Line count for the string "green": state how many lines in the records below hold it, giving only the number.

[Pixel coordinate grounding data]
....

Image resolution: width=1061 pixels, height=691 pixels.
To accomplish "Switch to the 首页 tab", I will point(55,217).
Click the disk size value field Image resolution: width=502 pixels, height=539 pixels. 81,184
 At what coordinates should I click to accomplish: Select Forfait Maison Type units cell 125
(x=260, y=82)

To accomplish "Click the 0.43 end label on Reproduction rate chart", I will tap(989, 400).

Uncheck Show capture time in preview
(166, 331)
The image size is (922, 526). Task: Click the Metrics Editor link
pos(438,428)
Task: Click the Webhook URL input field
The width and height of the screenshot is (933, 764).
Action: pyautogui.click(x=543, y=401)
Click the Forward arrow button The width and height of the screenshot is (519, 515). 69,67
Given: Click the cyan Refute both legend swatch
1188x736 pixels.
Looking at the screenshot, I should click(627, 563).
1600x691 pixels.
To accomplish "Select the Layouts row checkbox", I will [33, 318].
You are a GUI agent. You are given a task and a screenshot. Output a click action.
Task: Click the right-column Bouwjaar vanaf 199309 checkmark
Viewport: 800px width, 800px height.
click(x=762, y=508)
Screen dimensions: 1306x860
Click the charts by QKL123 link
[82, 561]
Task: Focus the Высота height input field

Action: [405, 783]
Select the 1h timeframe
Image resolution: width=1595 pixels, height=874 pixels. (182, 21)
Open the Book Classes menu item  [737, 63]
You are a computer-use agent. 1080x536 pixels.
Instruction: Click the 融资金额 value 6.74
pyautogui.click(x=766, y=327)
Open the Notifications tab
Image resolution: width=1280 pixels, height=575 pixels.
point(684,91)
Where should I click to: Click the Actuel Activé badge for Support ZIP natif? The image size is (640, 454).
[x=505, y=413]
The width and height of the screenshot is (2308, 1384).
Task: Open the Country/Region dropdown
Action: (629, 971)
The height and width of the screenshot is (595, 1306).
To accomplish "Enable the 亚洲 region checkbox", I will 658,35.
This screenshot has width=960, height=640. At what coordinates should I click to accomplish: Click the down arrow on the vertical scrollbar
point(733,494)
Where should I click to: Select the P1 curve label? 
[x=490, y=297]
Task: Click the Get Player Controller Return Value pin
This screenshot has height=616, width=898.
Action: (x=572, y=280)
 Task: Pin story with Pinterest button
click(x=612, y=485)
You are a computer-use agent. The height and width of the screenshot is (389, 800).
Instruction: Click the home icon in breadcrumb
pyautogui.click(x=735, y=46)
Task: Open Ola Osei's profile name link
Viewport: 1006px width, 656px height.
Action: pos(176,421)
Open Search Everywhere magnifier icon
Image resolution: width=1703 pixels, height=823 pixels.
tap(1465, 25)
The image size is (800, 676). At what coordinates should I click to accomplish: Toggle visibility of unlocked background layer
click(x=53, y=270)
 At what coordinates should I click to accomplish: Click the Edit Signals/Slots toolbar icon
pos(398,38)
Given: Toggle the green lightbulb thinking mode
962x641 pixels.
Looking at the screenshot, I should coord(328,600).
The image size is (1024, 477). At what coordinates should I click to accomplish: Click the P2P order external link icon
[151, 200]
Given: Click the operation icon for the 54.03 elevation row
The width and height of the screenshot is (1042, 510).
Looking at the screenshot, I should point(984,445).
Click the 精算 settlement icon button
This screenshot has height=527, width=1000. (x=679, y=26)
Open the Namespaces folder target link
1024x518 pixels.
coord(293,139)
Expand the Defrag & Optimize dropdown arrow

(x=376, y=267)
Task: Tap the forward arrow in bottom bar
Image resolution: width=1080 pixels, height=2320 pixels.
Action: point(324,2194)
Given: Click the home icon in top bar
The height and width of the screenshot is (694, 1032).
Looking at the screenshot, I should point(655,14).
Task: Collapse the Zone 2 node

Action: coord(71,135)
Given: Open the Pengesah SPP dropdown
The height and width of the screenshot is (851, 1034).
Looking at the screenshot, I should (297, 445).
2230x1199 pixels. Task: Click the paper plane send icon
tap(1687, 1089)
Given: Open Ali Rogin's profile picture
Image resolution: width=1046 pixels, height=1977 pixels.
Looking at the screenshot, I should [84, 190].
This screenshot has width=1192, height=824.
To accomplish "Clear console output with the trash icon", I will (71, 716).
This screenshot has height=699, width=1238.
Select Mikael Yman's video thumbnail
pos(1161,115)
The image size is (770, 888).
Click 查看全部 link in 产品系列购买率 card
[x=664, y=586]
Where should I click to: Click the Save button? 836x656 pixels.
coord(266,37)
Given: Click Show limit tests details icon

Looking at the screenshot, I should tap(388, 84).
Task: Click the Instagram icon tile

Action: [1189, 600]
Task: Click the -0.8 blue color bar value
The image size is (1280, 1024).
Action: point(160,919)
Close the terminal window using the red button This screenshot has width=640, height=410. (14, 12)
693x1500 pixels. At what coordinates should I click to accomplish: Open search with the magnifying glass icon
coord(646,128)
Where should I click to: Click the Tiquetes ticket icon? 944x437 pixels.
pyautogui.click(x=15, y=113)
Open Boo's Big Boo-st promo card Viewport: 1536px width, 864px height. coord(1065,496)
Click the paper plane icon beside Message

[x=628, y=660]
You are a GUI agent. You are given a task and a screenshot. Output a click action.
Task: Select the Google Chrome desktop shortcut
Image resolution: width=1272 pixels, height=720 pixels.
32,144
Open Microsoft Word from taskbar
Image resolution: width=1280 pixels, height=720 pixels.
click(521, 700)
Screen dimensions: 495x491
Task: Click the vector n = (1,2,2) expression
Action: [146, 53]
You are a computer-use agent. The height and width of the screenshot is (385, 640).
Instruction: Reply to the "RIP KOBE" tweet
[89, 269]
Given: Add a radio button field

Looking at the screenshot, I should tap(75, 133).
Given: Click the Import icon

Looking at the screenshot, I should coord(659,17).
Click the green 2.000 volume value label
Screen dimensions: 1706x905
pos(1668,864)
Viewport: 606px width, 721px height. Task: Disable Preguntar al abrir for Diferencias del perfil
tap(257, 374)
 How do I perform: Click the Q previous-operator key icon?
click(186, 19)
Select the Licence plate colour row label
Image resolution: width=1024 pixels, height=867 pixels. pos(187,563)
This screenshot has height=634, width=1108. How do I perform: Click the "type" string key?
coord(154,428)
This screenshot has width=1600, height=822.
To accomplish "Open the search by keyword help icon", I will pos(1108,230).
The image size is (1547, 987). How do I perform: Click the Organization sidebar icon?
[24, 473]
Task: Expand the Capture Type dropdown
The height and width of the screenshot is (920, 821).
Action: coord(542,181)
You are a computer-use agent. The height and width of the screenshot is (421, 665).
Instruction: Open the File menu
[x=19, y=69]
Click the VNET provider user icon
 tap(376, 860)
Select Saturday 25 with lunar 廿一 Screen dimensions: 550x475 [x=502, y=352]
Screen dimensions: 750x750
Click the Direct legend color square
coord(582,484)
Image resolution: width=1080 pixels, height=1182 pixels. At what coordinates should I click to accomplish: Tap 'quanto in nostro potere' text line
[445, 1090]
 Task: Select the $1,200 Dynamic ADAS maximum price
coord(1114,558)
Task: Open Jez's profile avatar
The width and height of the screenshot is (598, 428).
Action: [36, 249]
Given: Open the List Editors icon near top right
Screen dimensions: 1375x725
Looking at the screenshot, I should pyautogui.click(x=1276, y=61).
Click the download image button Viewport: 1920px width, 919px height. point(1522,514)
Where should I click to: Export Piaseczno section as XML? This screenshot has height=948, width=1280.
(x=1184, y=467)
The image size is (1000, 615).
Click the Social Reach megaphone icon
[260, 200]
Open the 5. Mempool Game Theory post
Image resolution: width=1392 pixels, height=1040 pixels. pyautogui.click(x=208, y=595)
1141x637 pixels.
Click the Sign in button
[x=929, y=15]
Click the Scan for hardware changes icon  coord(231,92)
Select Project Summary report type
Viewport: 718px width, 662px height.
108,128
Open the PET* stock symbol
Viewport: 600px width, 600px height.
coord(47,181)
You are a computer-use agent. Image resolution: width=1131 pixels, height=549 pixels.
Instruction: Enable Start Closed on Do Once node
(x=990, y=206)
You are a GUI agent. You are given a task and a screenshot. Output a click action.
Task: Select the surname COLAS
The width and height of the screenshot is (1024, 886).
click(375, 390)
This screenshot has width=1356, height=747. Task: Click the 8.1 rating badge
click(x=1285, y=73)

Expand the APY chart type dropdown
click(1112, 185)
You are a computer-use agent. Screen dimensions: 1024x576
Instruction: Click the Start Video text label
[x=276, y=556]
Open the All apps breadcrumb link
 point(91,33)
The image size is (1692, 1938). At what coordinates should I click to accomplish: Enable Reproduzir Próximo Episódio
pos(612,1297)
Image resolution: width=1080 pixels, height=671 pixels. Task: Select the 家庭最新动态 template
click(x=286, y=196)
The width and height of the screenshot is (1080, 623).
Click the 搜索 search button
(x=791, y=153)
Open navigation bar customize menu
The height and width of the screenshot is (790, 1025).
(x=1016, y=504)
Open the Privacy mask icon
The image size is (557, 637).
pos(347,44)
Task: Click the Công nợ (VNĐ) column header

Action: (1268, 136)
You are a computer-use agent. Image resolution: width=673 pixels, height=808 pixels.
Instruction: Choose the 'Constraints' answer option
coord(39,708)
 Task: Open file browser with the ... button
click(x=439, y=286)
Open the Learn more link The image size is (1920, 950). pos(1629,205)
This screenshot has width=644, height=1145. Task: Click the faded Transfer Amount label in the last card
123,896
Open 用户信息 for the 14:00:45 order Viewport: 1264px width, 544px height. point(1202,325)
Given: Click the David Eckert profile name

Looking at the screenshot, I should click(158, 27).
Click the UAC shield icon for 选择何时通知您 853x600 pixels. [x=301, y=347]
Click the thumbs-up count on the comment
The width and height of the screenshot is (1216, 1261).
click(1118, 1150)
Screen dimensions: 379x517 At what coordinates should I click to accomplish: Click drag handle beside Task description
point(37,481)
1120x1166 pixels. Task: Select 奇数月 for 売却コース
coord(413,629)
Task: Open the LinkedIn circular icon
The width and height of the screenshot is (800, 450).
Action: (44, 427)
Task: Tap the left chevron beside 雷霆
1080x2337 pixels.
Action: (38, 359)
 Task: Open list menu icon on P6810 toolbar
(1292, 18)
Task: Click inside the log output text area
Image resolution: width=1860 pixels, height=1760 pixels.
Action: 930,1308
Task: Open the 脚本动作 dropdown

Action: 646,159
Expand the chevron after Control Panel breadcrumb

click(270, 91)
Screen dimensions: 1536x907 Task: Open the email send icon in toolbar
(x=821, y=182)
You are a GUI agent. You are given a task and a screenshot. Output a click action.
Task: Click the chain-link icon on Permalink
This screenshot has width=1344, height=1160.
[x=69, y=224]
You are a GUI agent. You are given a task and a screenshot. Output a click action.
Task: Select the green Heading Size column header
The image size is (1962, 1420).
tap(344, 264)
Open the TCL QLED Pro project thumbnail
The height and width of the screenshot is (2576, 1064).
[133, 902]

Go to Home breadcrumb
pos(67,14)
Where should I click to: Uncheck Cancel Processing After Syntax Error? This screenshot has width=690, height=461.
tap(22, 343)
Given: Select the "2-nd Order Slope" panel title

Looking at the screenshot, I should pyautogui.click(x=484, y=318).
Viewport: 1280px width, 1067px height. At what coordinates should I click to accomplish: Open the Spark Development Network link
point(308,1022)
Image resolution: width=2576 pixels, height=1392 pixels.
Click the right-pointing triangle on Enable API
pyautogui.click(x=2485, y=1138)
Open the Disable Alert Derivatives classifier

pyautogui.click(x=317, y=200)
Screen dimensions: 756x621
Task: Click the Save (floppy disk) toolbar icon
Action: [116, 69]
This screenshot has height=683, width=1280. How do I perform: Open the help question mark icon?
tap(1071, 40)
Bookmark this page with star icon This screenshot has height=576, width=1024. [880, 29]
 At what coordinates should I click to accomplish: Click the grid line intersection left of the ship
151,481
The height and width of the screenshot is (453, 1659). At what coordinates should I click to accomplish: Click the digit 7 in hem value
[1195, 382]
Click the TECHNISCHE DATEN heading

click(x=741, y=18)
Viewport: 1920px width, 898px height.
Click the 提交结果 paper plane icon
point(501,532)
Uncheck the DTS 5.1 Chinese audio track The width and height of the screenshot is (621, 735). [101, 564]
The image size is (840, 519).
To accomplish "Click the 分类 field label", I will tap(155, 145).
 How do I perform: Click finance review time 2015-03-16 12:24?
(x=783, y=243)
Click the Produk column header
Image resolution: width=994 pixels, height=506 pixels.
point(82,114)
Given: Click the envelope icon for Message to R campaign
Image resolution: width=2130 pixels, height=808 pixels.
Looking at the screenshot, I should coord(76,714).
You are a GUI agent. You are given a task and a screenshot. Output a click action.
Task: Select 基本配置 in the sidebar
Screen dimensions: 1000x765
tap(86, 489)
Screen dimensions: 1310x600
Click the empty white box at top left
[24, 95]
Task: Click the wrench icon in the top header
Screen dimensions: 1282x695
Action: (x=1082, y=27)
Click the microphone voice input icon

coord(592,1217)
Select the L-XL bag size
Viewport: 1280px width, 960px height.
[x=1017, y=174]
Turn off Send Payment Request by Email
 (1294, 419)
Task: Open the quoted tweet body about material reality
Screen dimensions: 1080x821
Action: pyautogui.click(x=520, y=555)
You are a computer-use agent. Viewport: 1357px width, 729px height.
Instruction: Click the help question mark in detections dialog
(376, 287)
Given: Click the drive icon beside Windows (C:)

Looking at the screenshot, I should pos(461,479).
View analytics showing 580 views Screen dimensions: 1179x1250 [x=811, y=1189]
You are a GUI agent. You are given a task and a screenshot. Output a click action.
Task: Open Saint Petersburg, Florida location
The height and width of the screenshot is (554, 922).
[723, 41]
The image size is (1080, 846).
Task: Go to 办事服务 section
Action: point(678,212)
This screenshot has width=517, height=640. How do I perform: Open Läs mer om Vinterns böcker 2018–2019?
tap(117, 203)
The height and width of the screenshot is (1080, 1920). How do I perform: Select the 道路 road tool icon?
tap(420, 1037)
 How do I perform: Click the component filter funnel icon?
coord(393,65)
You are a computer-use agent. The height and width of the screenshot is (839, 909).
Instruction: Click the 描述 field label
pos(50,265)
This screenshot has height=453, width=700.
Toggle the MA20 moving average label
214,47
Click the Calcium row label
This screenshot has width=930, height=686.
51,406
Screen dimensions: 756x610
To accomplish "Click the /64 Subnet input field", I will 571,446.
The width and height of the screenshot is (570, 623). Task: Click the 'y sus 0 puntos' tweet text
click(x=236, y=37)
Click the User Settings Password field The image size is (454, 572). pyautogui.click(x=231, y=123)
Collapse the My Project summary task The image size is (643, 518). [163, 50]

....

* Result of the exercise
3